À force peut-être de l’entendre constamment parler de sa mort, Caroline se laisse entraîner elle-même à des pensées de suicide : mais elle y apporte tant de sérieux et un air si résolu, que Creuzer, épouvanté, interrompt brusquement ses dissertations sur la « béatitude du retour au grand Tout ». Il l’engage à jouir de la nature, et du printemps, et de la vie. Il la supplie de vivre, « pour sa Suzanne et pour lui ».

Le 2 mai 1805, il écrit à son cousin qu’il vient d’arriver à Francfort, mais que cette fois sa femme elle-même lui a fait son sac de voyage, et l’a autorisé à se rendre près de Caroline. Celle-ci, cependant, lui a à peine accordé une minute d’entretien. Et de nouveau le philosophe se désespère de l’impossibilité de l’avoir toute à lui.

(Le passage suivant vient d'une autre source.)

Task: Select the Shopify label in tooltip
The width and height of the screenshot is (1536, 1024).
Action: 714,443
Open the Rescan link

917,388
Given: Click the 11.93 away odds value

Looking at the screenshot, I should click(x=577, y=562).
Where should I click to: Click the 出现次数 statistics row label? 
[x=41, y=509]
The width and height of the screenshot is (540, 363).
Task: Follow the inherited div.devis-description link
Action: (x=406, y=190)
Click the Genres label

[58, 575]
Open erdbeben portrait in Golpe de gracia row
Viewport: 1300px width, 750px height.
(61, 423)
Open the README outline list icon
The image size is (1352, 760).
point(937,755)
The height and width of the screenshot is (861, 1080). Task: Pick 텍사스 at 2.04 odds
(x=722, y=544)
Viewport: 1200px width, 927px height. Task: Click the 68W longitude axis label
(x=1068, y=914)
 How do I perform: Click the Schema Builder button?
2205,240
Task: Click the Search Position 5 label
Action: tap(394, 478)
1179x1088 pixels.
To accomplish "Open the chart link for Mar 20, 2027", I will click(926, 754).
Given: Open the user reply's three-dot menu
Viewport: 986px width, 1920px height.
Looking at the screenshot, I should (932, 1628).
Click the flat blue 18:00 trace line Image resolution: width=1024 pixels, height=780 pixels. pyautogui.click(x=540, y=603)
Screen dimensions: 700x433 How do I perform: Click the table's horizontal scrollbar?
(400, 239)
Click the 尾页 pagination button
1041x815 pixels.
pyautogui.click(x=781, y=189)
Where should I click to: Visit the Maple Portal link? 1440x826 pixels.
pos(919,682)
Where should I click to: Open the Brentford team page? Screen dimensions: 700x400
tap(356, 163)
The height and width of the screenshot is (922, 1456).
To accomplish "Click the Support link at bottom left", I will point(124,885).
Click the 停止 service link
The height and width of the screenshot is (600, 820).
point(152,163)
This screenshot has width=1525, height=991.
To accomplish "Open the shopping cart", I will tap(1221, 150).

Sa femme met à la séparation des conditions impossibles : il supplie son cousin d’intervenir auprès d’elle. « Tu le vois, lui dit-il, il y a ici deux personnes sacrifiées parce qu’une troisième personne ne consent pas à se sacrifier. Si tu voulais écrire à ma femme, mais une lettre bien vraie, bien chaude, et bien expressive, où tu lui représenterais ses quarante-sept ans vis-à-vis de mes trente-quatre ans ! »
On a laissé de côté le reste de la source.